* Begin DOCUMENT SECTION *
The best way to tune a system is to target bottlenecks, or subsystems which limit overall speed. The system specifications can help identify them.

  • If the computer becomes slow when large applications (such as OpenOffice.org and Firefox) run at the same time, check if the amount of RAM is sufficient. Use the following command, and check the "available" column:
$ free -h
  • If boot time is slow, and applications take a long time to load at first launch (only), then the hard drive is likely to blame. The speed of a hard drive can be measured with the hdparm command:
# hdparm -t /dev/sdx

hdparm indicates only the pure read speed of a hard drive, and is not a valid benchmark. A value higher than 40MB/s (while idle) is however acceptable on an average system.

  • If CPU load is consistently high even with enough RAM available, then lowering CPU use should be a priority. This can be monitored in several ways, for example with htop:
$ htop
  • If only applications using direct rendering are slow (i.e those which use the GPU, such as video players and games), then improving GPU performance should help. The first step is to verify if direct rendering is actually enabled. This is indicated by the glxinfo command:
$ glxinfo | grep direct

glxinfo is part of the mesa-demos package.

The first thing to do

The simplest and most efficient way of improving overall performance is to run lightweight environments and applications.

Benchmarking

The effects of optimization are often difficult to judge. They can however be measured by benchmarking tools.

Storage devices

Tango-edit-clear.pngThis article or section needs language, wiki syntax or style improvements.Tango-edit-clear.png

Reason: Subjective writing (Discuss in Talk:Maximizing performance#)
* End DOCUMENT SECTION *
◆ **REQUIRED TASK**
Carry on the guide on system performance tuning from its final line, writing the next part of it. The data after this point is separate material and has no connection to the guide on system performance tuning.
* Begin EXCERPTED RECORDS *
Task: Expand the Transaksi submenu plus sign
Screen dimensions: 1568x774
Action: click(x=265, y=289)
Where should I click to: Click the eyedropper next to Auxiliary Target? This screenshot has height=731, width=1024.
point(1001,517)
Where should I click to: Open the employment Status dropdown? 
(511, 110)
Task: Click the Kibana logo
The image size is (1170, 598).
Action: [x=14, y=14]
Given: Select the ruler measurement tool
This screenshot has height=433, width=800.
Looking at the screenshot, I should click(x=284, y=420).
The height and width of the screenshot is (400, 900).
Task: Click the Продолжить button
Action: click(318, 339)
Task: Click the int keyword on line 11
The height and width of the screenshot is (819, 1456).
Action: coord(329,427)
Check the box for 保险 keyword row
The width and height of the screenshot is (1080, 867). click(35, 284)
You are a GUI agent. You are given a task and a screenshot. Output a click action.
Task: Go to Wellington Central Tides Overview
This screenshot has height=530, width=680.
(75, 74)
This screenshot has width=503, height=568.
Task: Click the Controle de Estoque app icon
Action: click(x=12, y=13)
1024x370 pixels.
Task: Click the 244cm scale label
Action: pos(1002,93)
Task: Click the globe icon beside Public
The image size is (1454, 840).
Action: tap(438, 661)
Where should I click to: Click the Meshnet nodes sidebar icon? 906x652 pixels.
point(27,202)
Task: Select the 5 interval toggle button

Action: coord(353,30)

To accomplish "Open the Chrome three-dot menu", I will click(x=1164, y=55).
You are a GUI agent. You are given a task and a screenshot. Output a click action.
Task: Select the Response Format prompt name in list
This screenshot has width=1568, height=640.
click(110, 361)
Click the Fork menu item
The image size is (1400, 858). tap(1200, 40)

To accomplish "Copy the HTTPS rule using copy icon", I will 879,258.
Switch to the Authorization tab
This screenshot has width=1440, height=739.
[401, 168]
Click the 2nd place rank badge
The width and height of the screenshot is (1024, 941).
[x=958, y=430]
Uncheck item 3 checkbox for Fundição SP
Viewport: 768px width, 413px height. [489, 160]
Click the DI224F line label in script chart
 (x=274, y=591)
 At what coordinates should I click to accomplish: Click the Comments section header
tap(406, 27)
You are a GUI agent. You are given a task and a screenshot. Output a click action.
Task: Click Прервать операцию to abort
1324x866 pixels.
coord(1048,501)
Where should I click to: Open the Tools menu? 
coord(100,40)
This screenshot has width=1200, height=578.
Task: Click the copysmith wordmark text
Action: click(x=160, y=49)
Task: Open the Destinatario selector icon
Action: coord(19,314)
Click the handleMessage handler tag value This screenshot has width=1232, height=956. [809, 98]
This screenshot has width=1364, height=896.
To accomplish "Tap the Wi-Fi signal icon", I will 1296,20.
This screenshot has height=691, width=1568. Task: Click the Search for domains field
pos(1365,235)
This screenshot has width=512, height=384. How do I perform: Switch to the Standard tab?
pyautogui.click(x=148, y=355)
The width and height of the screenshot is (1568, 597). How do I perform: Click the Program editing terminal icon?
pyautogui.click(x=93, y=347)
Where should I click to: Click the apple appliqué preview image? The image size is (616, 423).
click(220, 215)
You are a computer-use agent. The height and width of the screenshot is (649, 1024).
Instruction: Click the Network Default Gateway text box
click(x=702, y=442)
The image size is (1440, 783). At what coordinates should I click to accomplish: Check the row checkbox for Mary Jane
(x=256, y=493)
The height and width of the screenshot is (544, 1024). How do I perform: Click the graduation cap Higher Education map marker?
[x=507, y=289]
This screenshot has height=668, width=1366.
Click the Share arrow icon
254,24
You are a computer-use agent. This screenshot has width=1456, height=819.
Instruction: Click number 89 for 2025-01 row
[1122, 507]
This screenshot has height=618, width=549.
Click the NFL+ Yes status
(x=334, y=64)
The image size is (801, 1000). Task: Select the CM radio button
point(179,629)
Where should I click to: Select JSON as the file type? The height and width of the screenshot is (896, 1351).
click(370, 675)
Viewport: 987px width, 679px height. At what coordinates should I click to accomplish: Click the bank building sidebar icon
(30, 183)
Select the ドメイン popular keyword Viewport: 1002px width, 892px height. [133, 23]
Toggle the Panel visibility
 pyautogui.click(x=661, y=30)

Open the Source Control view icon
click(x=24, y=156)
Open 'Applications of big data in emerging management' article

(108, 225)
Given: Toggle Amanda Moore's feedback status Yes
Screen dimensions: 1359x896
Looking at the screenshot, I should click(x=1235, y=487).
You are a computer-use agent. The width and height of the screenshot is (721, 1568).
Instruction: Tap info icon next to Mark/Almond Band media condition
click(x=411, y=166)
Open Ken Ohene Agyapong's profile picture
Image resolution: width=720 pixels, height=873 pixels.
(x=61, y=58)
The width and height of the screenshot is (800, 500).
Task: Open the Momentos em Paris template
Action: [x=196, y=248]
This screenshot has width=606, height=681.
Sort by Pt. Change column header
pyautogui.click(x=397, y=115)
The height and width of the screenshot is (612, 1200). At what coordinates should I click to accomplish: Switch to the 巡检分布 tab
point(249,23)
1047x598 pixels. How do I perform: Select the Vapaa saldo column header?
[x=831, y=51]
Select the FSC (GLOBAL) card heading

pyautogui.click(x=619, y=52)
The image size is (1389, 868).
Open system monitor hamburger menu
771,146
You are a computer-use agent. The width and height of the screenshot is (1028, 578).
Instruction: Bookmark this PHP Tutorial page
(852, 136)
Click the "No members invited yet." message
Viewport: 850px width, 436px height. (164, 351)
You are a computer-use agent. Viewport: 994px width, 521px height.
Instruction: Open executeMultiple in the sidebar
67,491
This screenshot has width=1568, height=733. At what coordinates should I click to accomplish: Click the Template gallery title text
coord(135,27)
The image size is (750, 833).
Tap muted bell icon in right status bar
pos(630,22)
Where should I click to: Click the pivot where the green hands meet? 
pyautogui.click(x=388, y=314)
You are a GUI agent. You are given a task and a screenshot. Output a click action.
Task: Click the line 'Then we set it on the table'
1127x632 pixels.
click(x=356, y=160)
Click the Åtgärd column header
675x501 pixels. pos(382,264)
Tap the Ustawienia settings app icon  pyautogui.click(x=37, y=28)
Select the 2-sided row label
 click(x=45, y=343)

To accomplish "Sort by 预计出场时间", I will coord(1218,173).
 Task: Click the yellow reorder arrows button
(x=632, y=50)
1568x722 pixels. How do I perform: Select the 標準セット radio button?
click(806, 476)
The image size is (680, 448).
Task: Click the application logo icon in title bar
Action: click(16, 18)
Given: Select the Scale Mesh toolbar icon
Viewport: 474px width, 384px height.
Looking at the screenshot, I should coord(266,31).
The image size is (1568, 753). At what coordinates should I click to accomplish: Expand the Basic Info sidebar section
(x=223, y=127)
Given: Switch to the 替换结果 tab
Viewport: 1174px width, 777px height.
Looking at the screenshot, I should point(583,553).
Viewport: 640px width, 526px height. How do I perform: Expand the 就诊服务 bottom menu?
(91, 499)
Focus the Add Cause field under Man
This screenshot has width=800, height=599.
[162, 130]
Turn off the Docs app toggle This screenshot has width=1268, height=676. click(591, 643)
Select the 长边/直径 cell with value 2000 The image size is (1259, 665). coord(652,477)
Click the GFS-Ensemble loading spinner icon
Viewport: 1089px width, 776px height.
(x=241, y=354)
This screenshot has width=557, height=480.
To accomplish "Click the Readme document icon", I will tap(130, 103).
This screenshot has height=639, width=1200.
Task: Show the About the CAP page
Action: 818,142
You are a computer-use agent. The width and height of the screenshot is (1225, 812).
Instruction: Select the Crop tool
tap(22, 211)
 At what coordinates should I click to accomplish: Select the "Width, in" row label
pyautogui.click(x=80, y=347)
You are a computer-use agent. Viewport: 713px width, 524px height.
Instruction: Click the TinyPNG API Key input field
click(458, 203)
* End EXCERPTED RECORDS *
◆ **ANSWER TO THE EXERCISE**
Swap files

Creating your swap files on a separate disk can also help quite a bit, especially if your machine swaps frequently. It happens if you do not have enough RAM for your environment. Using KDE with all the features and applications that come along may require several GiB of memory, whereas a tiny window manager with console applications will perfectly fit in less than 512 MiB of memory.

RAID

If you have multiple disks available, you can set them up as a software RAID for serious speed improvements.

Multiple hardware paths

An internal hardware path is how the storage device is connected to your motherboard. There are different ways to connect to the motherboard such as TCP/IP through a NIC, plugged in directly using PCIe/PCI, Firewire, Raid Card, USB, etc. By spreading your storage devices across these multiple connection points you maximize the capabilities of your motherboard, for example 6 hard-drives connected via USB would be much much slower than 3 over USB and 3 over Firewire. The reason is that each entry path into the motherboard is like a pipe, and there is a set limit to how much can go through that pipe at any one time. The good news is that the motherboard usually has several pipes.

More Examples

  1. Directly to the motherboard using pci/PCIe/ata
  2. Using an external enclosure to house the disk over USB/Firewire
  3. Turn the device into a network storage device by connecting over tcp/ip

Note also that if you have a 2 USB ports on the front of your machine, and 4 USB ports on the back, and you have 4 disks, it would probably be fastest to put 2 on front/2 on back or 3 on back/1 on front. This is because internally the front ports are likely a separate Root Hub than the back, meaning you can send twice as much data by using both than just 1. Use the following commands to determine the various paths on your machine.

USB Device Tree
$ lsusb -tv
PCI Device Tree
$ lspci -tv

Partitioning

If using a traditional spinning HDD, your partition layout can influence the system's performance. Sectors at the beginning of the drive (closer to the outside of the disk) are faster than those at the end. Also, a smaller partition requires less movements from the drive's head, and so speed up disk operations. Therefore, it is advised to create a small partition (10GB, more or less depending on your needs) only for your system, as near to the beginning of the drive as possible. Other data (pictures, videos) should be kept on a separate partition, and this is usually achieved by separating the home directory (/home/user) from the system (/).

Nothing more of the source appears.